Researchers from the University of Cambridge, Los Alamos National Laboratory and Boston University have developed a machine learning algorithm which could predict the timing of an upcoming earthquake.
According to the report published in the journal Geophysical Review Letters, the newly developed technology could recognize hidden signals which precede an earthquake and could use it to predict an upcoming earthquake. The machine could also warn about avalanches, landslides, and similar disasters.
Prof. Colin Humphreys of Cambridge's Department of Materials Science and Metallurgy said, "This is the first time that machine learning has been used to analyse acoustic data to predict when an earthquake will occur, long before it does, so that plenty of warning time can be given – it's incredible what machine learning can do."
The research team studied interactions between earthquakes and precursor quakes, including the small earth movements, and faults in the earth crusts to develop the technology. A lab-based system has been developed which could mimic real earthquakes.

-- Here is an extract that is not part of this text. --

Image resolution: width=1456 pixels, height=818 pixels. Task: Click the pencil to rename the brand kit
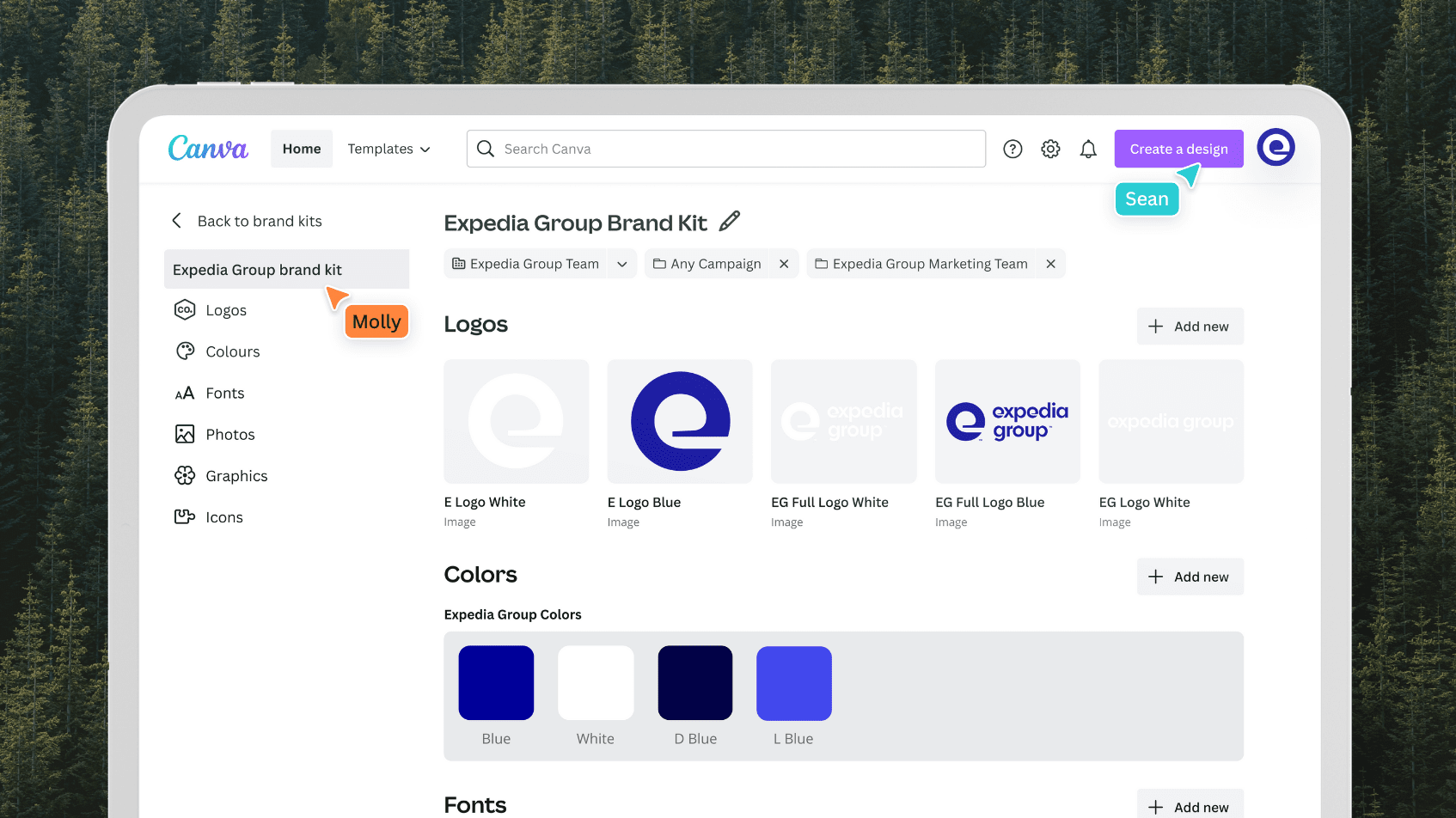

The laboratory apparatus which was built of steel blocks worked like a real earthquake scenario and made seismic signals and sounds and recorded it. Machine learning technique had been used to find relationships between signals from the faults and its proximity.
The machine learning algorithm has also identified the patterns in the sound which was detected as a precursor of the earthquakes. These sound patterns were used to give precise estimates of stress on the faults and the time of the earthquake occurrence.
However, the research to predict the epicenter of the earthquakes and its frequency and magnitude are still in progress. Scientists know that there are high chances for repetition of earthquakes in a region which has already experienced one. They believed that development of a technology which could give advanced warnings of location and magnitude of an earthquake is a necessity to control the havoc caused by them.
According to the report, Bertrand Rouet-Leduc, who started the research, stated, "We're at a point where huge advances in instrumentation, machine learning, faster computers and our ability to handle massive data sets could bring about huge advances in earthquake science."